• **Exercise brief**
From the data that follows, print exactly the lines starting at the one containing "New WinBox window" and ending at the one containing "1514x784 pixels."; include both of them and nothing more.

══════════

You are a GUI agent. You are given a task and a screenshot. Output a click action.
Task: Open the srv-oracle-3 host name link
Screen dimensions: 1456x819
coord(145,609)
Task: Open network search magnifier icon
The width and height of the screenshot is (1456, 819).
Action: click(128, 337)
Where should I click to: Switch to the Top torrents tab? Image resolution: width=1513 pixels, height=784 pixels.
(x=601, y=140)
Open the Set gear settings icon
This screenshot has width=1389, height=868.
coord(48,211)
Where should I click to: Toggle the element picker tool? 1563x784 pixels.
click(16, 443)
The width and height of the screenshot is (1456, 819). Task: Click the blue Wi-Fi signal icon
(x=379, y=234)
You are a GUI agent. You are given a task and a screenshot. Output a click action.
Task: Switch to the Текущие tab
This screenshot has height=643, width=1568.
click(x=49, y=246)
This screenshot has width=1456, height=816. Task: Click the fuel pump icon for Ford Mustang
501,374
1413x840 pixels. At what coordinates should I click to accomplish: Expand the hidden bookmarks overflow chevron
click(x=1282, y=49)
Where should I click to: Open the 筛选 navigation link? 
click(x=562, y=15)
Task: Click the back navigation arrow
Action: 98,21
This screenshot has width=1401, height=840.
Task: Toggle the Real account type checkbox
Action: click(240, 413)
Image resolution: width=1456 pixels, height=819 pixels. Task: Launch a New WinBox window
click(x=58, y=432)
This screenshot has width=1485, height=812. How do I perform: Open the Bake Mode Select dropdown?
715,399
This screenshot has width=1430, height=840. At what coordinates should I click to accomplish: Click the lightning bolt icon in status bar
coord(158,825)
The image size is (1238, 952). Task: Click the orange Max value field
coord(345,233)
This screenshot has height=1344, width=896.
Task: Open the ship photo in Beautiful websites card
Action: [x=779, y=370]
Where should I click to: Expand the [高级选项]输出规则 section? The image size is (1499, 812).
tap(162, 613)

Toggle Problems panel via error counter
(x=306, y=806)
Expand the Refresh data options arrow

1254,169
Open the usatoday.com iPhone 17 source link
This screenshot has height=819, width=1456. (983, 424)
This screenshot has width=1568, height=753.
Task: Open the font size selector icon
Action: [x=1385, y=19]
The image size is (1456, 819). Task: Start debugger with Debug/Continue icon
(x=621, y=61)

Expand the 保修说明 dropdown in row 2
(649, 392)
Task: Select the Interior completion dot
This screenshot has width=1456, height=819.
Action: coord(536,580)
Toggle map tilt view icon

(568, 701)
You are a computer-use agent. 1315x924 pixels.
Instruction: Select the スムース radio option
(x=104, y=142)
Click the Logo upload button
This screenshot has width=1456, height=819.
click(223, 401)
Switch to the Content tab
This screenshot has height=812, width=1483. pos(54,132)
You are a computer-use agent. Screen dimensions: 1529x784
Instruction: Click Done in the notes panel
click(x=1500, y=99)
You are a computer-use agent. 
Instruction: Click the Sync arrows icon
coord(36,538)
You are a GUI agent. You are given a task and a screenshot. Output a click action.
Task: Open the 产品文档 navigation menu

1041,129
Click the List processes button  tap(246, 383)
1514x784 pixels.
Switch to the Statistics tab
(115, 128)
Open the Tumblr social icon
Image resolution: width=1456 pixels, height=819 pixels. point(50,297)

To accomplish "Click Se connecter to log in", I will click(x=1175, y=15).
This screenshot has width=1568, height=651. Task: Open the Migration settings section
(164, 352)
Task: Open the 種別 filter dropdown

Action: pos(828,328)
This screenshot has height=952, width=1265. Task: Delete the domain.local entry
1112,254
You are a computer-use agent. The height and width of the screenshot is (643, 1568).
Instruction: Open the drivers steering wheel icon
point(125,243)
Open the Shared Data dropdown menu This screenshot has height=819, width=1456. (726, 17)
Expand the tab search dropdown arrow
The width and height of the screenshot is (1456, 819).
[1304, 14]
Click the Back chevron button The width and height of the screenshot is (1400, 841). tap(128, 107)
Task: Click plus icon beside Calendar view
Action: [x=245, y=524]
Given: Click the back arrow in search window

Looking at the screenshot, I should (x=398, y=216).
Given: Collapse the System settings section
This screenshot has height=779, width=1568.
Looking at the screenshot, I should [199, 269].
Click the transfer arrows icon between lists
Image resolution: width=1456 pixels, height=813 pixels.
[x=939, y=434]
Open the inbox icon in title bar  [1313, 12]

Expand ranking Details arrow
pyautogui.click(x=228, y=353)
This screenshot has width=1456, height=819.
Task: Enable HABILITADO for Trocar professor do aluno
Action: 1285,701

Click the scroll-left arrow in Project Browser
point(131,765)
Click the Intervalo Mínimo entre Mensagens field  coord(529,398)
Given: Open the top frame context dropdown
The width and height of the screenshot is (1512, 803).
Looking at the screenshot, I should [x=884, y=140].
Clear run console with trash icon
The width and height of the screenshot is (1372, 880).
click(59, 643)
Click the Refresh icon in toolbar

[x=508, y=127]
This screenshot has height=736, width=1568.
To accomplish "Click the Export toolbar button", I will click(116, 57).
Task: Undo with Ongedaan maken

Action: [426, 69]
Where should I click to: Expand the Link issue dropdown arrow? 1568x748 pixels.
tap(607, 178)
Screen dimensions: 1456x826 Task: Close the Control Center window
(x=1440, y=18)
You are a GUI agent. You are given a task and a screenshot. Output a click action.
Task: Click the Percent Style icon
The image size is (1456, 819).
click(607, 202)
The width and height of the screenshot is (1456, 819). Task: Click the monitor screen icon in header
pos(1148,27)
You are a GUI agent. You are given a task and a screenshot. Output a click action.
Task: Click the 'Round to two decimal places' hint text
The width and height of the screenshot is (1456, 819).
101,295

══════════

• **Task solution**
Image resolution: width=1456 pixels, height=819 pixels. Task: Launch a New WinBox window
click(x=58, y=432)
This screenshot has width=1485, height=812. How do I perform: Open the Bake Mode Select dropdown?
715,399
This screenshot has width=1430, height=840. At what coordinates should I click to accomplish: Click the lightning bolt icon in status bar
coord(158,825)
The image size is (1238, 952). Task: Click the orange Max value field
coord(345,233)
This screenshot has height=1344, width=896.
Task: Open the ship photo in Beautiful websites card
Action: [x=779, y=370]
Where should I click to: Expand the [高级选项]输出规则 section? The image size is (1499, 812).
tap(162, 613)

Toggle Problems panel via error counter
(x=306, y=806)
Expand the Refresh data options arrow

1254,169
Open the usatoday.com iPhone 17 source link
This screenshot has height=819, width=1456. (983, 424)
This screenshot has width=1568, height=753.
Task: Open the font size selector icon
Action: [x=1385, y=19]
The image size is (1456, 819). Task: Start debugger with Debug/Continue icon
(x=621, y=61)

Expand the 保修说明 dropdown in row 2
(649, 392)
Task: Select the Interior completion dot
This screenshot has width=1456, height=819.
Action: coord(536,580)
Toggle map tilt view icon

(568, 701)
You are a computer-use agent. 1315x924 pixels.
Instruction: Select the スムース radio option
(x=104, y=142)
Click the Logo upload button
This screenshot has width=1456, height=819.
click(223, 401)
Switch to the Content tab
This screenshot has height=812, width=1483. pos(54,132)
You are a computer-use agent. Screen dimensions: 1529x784
Instruction: Click Done in the notes panel
click(x=1500, y=99)
You are a computer-use agent. 
Instruction: Click the Sync arrows icon
coord(36,538)
You are a GUI agent. You are given a task and a screenshot. Output a click action.
Task: Open the 产品文档 navigation menu

1041,129
Click the List processes button  tap(246, 383)
1514x784 pixels.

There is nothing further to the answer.